### Extract provided
====================
Tuesday, 29 March 2011
With today's busy schedules, it is often a challenge to put a flavorful meal on the table. Often overlooked and underused, herbs add a new flavor dimension to your meals, taking them from simple to extravagant with minimum time input. Although there is a wide range of culinary herbs available, the five must-have herbs for the home cook are parsley, rosemary, mint, sage, and thyme.
Parsley, most often used in Italian and Mediterranean cuisines, can spruce up any meal, with its vibrant yet subtle flavor. It can be simply chopped and used as a garnish for vegetables, fish, rice or meat. It can also be used to infuse and deepen the flavors of stews and stocks, as well as liven the flavors of a fresh green salad.
Rosemary, another Mediterranean native, is often used with poultry and meats. Its woodsy taste brings an earthy tone to meat dishes, and its strong, pleasant aroma further amplifies the flavors. It is also found in stews and soups, either whole or chopped.
Mint is a versatile and lively herb, which is widely used in desert dishes, brightening simple fruit salads, and awaking warm teas and chocolate drinks. Mint can also be used in savory dishes, as it adds a lively undertone and enlightens the heaviness of some meat-centric meals.
Sage is a wonderful herb to have around, as it can be easily chopped and added to eggs, poultry, lamb and beef, as well as stews. It adds a slight peppery taste to the meal. Sage can also be added whole on the stem, to roasted meats and vegetables, building the aroma and flavor of the meal.
====================
### Available data
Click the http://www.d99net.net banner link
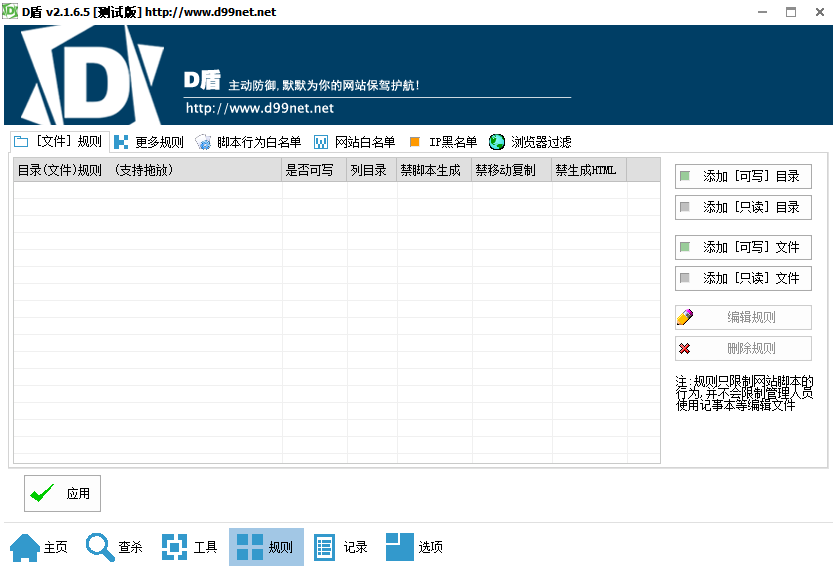 tap(259, 108)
====================
### Set task A
In the post about culinary herbs, which five herbs are named as must-haves for the home cook?
### Set task B
From the post about culinary herbs, transcribe word for word the passage that begins with the words containing "Rosemary, another Mediterranean" and ends with "some meat-centric meals.".

### Final answer A
Parsley, rosemary, mint, sage, and thyme.

### Final answer B
Rosemary, another Mediterranean native, is often used with poultry and meats. Its woodsy taste brings an earthy tone to meat dishes, and its strong, pleasant aroma further amplifies the flavors. It is also found in stews and soups, either whole or chopped.
Mint is a versatile and lively herb, which is widely used in desert dishes, brightening simple fruit salads, and awaking warm teas and chocolate drinks. Mint can also be used in savory dishes, as it adds a lively undertone and enlightens the heaviness of some meat-centric meals.